La mejor ejecución de la noche fue la de una obra de Schubert, los dos primeros movimientos del cuarteto número 14 en re menor, en la que las ejecutantes demostraron seguridad y pasión. Habría sido perfecto si me gustaran los románticos, pero por una cuestión de preferencias personales no me atrae mucho la música de este período, que suelo encontrar demasiado emocional para mi gusto, aunque en Cuba este repertorio era particularmente privilegiado por los intérpretes, en parte porque su pathos apela a algunos de elementos de la idiosincracia nacional y en parte porque suele brindar muchas oportunidades de lucimiento para los ejecutantes: sentimentalidad y alarde, ¿qué hay mejor para un cubano? En mi caso, el asunto empeora porque siempre me ha costado distinguir a Schubert de Schumann habida cuenta que en general los escucho poco, tienen apellidos más o menos parecidos, ambos privilegiaron la canción como el vehículo ideal para expresar su poética y los dos murieron de sífilis. Mi desinterés, sumado a esas coincidencias, se las arregla entonces para pasar por alto las diferencias —notables— entre las obras de ambos y el hecho de que Schumann naciera un año antes de la muerte de Schubert, lo que dificulta bastante el que uno pueda considerarlos contemporáneos; aún así, yo me las arreglo para confundirlos cada vez que me dan oportunidad.
La noche terminó con el primer y el tercer movimiento del cuarteto número 1 en re menor de Juan Crisóstomo Arriaga. Nacido en Bilbao, Arriaga cayó en el olvido tras su muerte y sólo empezó a ser rescatado a finales del XIX. Este paréntesis en la atención del público y la crítica se debió en parte al hecho de que no dejó una obra numerosa, consecuencia de su temprana muerte diez días antes de cumplir los veinte años. Esta circunstancia explica también por qué aún hoy continúa siendo bastante poco conocido, a pesar de la calidad de sus composiciones. El cuarteto número 1 es probablemente el mejor de los tres que escribió y resultó interesante escucharlo, a pesar de que la interpretación en sí no fue gran cosa.
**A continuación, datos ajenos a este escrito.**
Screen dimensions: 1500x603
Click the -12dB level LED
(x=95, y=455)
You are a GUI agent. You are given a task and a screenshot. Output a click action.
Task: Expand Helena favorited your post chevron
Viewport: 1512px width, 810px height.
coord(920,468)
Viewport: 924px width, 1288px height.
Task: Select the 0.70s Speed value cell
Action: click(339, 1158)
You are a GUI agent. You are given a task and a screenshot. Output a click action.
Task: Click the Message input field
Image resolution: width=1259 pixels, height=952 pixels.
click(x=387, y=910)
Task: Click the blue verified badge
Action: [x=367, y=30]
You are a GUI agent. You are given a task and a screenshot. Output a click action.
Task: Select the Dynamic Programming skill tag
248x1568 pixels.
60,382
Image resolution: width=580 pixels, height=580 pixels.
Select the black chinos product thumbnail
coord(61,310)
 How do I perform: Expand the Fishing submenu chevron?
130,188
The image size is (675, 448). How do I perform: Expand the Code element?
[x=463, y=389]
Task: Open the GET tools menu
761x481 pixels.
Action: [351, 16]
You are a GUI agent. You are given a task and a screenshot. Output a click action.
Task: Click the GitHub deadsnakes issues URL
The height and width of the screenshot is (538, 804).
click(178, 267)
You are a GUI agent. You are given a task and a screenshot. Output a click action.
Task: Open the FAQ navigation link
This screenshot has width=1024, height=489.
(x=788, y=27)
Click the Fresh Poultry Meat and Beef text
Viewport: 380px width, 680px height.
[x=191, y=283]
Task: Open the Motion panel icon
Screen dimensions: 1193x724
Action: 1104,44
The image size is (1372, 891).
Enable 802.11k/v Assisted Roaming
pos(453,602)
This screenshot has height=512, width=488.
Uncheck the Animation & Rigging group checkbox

Aunque la parte "cultural" de esa noche difícilmente la podría clasificar de agradable, al menos me sirvió para confirmar que, a falta de mejores ofertas, lo más razonable será que en el futuro me limite a conciertos de pago. A fin de cuentas, oportunidades no faltan, y recién a principios de febrero estuvieron por acá Les Talens Lyriques, dirigidos por Christophe Rousset, con un programa dedicado a Bach y a dos de sus hijos.
Lógicamente, uno no suele ir a estos conciertos de estudiantes sólo por amor al arte. En mi caso, tenía una buena razón y mentiría si dijera que la noche no mejoró notablemente más tarde. O como anunciara W. Bush desde su portaviones: Mission accomplished, y en mi caso con mucha más clase que la chapuza de los americanos en Irak. Sin embargo, no puedo evitar preguntarme si no habría conseguido lo mismo sin necesidad de tener que pasar por ese trance. La verdad, no sé si es masoquismo o que a veces, ante la inminencia del hecho, uno acepta propuestas que en circunstancias diferentes habría rehusado o, al menos, tratado de negociar. Pero tampoco me quejo; en otras ocasiones me ha ido peor, que a fin de cuentas esto no fue más terrible que la vez que tuve que ver Moulin Rouge —por mencionar un ejemplo—, aunque, siendo justos, entonces la compensación posterior estuvo más que acorde con el sufrimiento.